▶ [The problem] In this exercise, the entries below are to be transcribed exactly, line by line.

▶ [Source material]
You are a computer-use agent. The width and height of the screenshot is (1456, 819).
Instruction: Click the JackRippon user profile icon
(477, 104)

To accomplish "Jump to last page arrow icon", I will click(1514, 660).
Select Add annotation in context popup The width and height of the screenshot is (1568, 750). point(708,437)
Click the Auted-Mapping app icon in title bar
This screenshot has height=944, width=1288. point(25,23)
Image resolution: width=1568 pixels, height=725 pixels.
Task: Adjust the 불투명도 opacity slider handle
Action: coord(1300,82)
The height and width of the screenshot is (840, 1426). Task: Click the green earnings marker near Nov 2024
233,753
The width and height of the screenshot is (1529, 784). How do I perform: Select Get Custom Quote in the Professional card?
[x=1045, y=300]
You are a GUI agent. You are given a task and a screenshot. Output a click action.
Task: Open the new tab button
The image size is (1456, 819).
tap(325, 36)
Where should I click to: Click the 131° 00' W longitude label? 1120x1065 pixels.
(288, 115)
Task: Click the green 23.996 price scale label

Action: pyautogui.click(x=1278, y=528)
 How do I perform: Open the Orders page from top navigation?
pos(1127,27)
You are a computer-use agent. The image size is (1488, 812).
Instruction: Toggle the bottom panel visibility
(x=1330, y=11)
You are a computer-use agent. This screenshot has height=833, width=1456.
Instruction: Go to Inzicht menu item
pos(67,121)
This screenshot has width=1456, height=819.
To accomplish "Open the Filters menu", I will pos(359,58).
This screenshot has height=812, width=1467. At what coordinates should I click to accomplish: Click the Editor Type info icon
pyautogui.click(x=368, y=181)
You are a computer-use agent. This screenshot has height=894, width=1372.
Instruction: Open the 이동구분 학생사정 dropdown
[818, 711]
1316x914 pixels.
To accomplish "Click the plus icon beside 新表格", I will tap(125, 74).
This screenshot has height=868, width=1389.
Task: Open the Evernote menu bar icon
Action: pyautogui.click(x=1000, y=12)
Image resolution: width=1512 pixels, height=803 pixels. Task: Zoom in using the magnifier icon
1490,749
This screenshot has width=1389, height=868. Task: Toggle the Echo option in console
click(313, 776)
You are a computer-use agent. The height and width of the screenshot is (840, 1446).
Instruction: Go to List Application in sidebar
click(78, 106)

▶ [Final answer]
You are a computer-use agent. The width and height of the screenshot is (1456, 819).
Instruction: Click the JackRippon user profile icon
(477, 104)

To accomplish "Jump to last page arrow icon", I will click(1514, 660).
Select Add annotation in context popup The width and height of the screenshot is (1568, 750). point(708,437)
Click the Auted-Mapping app icon in title bar
This screenshot has height=944, width=1288. point(25,23)
Image resolution: width=1568 pixels, height=725 pixels.
Task: Adjust the 불투명도 opacity slider handle
Action: coord(1300,82)
The height and width of the screenshot is (840, 1426). Task: Click the green earnings marker near Nov 2024
233,753
The width and height of the screenshot is (1529, 784). How do I perform: Select Get Custom Quote in the Professional card?
[x=1045, y=300]
You are a GUI agent. You are given a task and a screenshot. Output a click action.
Task: Open the new tab button
The image size is (1456, 819).
tap(325, 36)
Where should I click to: Click the 131° 00' W longitude label? 1120x1065 pixels.
(288, 115)
Task: Click the green 23.996 price scale label

Action: pyautogui.click(x=1278, y=528)
 How do I perform: Open the Orders page from top navigation?
pos(1127,27)
You are a computer-use agent. The image size is (1488, 812).
Instruction: Toggle the bottom panel visibility
(x=1330, y=11)
You are a computer-use agent. This screenshot has height=833, width=1456.
Instruction: Go to Inzicht menu item
pos(67,121)
This screenshot has width=1456, height=819.
To accomplish "Open the Filters menu", I will pos(359,58).
This screenshot has height=812, width=1467. At what coordinates should I click to accomplish: Click the Editor Type info icon
pyautogui.click(x=368, y=181)
You are a computer-use agent. This screenshot has height=894, width=1372.
Instruction: Open the 이동구분 학생사정 dropdown
[818, 711]
1316x914 pixels.
To accomplish "Click the plus icon beside 新表格", I will tap(125, 74).
This screenshot has height=868, width=1389.
Task: Open the Evernote menu bar icon
Action: pyautogui.click(x=1000, y=12)
Image resolution: width=1512 pixels, height=803 pixels. Task: Zoom in using the magnifier icon
1490,749
This screenshot has width=1389, height=868. Task: Toggle the Echo option in console
click(313, 776)
You are a computer-use agent. The height and width of the screenshot is (840, 1446).
Instruction: Go to List Application in sidebar
click(78, 106)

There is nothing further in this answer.